In dealing with the people trying to get their religion into science class via the trojan horse of ID, one has to deal with the dishonest nature of what they are trying to do.
Science does not have an explanation for everything and it is not possible for science to explain everything.
Science classes are about what science is and does and can explain.
That doesn't mean there is nothing outside of the physical sciences.
That doesn't mean science should now be about what is outside of science.
When you mention logic and philosophy the atheists immediately shriek that it isn't science.
We don't have to shriek it. We can just say it. Science uses logic, especially that subset known as "mathematics," quite routinely. Science is historically connected to philosophy but does not actually use it.
How heavy are the chains in Plato's cave?
How does Superman fly?
Well, evolution does explain the mechanism but not the origin. ID attempts to study that.
Actually, ID not only refuses to address the origin of the Designer, it refuses to address the identity of same, or just what He/he designed, or when, or how often, or by what means. It's "not that kind of theory."
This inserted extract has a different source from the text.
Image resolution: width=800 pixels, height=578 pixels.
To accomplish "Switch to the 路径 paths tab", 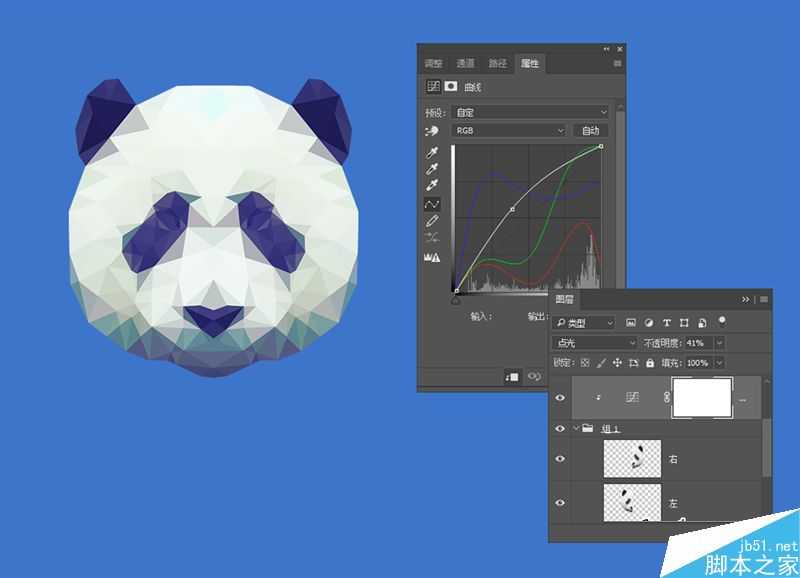I will [497, 63].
It is a lie to automatically staple ID to theology. Those that insist are no more rational than liberals and their theories.
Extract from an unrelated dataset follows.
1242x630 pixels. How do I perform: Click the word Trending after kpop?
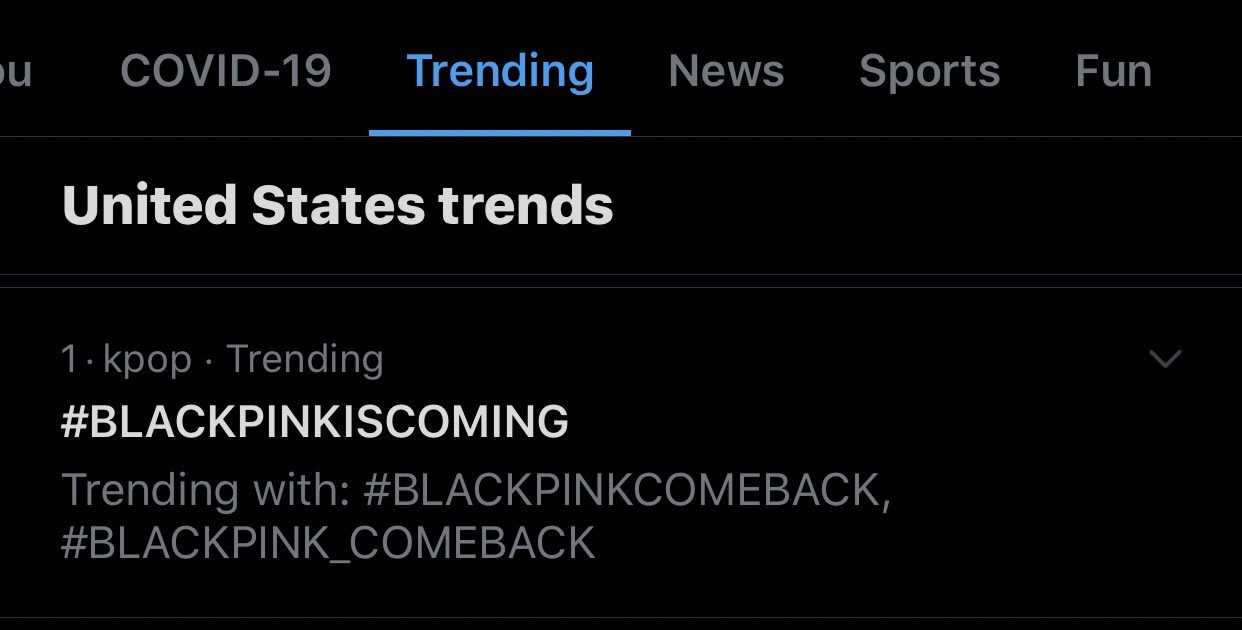pos(305,360)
Do we have to wait for the ID-ists to admit it? They've done it repeatedly. Johnson (the Wedge Document), Behe, Dembski.
Futhermore, if ID were in fact avoiding evolution's turf, it wouldn't consist in all technical arguments as "Evolution cannot explain ... (irreducible complexity, biological information)" and a host of recycled, discredited creationist mantras (no transitional forms, 2nd law of thermo, radiometric dating is flawed, Piltdown Man, Haeckel's embryos). It wouldn't patently be the same crowd who thirty years ago was buying Henry Morris books about the Genesis Flood.
All of these screeches against evolution are flawed in fact or logic. None of them have enough soundness or honesty to be given time in science class. Outside of lies and misrepresentations about another theory being wrong, ID has no content to offer. (What real theory in the history of science was ever about nothing so much as another theory being wrong some way, somehow?) The vanguard of the "movement," Seattle's Discovery Institute, admits that ID as yet has no classroom-ready content. That's why we have to teach "the controversy," the aforementioned package of willful misrepresentation and self-delusion.
Correct. The basic tenets of ID are:
1. We all evolved from a simple organism.
2. The earth is billions of years old.
3. The Designer is not necessarily God. (Isn't that blasphemy?)